Friday, January 4, 2013: 3:10 PM
Cornet Room (Sheraton New Orleans)
Will Smiley, Yale University
Captivity and maritime raiding in the Mediterranean were always intertwined, as one day’s captors could become the next day’s captives. This paper will use the detention of corsairs by the Ottoman state in the late eighteenth century as a lens through which to see the shifting boundaries of violence, belonging, and legality in the eastern Mediterranean basin. I approach this question through a detailed microhistory of the case of the Greek mariners Andrea and Nikola, detained in 1791 on charges of piracy. Using an array of Ottoman and British archival sources, I situate their arrest in the contentious eastern Mediterranean milieu, at a moment when Russian-backed privateers competed with unauthorized freebooters to raid Ottoman shipping. In contrast to previous centuries, Greek-speaking Ottoman subjects were now just as often predators as prey. The resulting ambiguities and difficulties were reflected in Ottoman official orders of the period, which combined brutal punishments with attempts to appeal to Greeks’ loyalty.

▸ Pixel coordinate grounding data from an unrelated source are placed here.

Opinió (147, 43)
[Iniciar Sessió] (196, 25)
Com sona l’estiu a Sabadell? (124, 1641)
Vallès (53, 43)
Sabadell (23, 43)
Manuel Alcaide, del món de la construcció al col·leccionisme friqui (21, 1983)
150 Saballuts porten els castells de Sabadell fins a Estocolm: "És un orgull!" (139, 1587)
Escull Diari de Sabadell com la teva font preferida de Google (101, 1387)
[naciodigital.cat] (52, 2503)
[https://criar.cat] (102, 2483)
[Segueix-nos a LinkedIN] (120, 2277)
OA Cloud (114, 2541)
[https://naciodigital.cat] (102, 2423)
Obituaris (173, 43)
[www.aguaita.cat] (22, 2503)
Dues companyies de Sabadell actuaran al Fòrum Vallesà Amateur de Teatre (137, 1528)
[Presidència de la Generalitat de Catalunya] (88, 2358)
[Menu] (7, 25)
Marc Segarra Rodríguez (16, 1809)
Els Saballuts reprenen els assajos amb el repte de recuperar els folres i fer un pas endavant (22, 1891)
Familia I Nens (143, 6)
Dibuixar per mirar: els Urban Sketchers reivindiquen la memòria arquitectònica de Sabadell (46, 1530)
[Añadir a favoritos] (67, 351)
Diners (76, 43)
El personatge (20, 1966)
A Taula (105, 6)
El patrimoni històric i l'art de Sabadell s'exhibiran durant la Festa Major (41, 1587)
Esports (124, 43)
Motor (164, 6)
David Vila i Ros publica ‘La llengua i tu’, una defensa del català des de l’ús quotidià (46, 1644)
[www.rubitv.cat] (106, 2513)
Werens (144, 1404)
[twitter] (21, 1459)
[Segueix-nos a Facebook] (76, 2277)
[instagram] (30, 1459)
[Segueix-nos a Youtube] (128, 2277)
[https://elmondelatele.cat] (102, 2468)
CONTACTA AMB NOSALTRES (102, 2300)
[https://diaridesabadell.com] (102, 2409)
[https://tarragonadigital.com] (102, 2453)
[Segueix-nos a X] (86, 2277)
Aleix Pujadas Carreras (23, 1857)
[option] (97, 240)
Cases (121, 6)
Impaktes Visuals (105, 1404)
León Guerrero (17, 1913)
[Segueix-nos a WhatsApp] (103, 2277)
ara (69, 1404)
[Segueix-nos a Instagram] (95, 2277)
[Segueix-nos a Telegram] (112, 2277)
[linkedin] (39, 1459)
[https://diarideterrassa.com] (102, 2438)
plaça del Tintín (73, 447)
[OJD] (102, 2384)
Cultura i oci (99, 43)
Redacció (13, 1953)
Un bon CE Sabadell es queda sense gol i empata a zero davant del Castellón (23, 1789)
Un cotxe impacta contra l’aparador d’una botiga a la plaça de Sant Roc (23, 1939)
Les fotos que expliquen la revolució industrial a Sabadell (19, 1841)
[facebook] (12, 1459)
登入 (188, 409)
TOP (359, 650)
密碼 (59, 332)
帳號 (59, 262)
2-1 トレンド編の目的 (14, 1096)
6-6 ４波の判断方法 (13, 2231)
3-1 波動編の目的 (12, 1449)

Reflecting this ambiguity, Andrea’s and Nikola’s ship carried a Russian flag along with both Russian and Ottoman safe conduct papers. Were they disloyal corsairs, or loyal subjects protecting themselves against all comers? The Ottoman state attempted to fix their identity through a detailed investigation, generating a remarkable array of depositions and reports which connected the sultan’s palace with distant Aegean ports. I trace these in detail, from the Greeks’ arrest to their final acquittal. Ultimately, I argue, this case suggests the shifting and ambiguous boundaries which separated loyalty from disloyalty; those who belonged from those who did not. These boundaries were drawn with a remarkable emphasis on due process and careful investigation, even on the eve of the catastrophic inter-communal violence of the Greek Revolt—a conflict in which the lines between loyal and disloyal Ottomans would catastrophically crystallize throughout the eastern Mediterranean.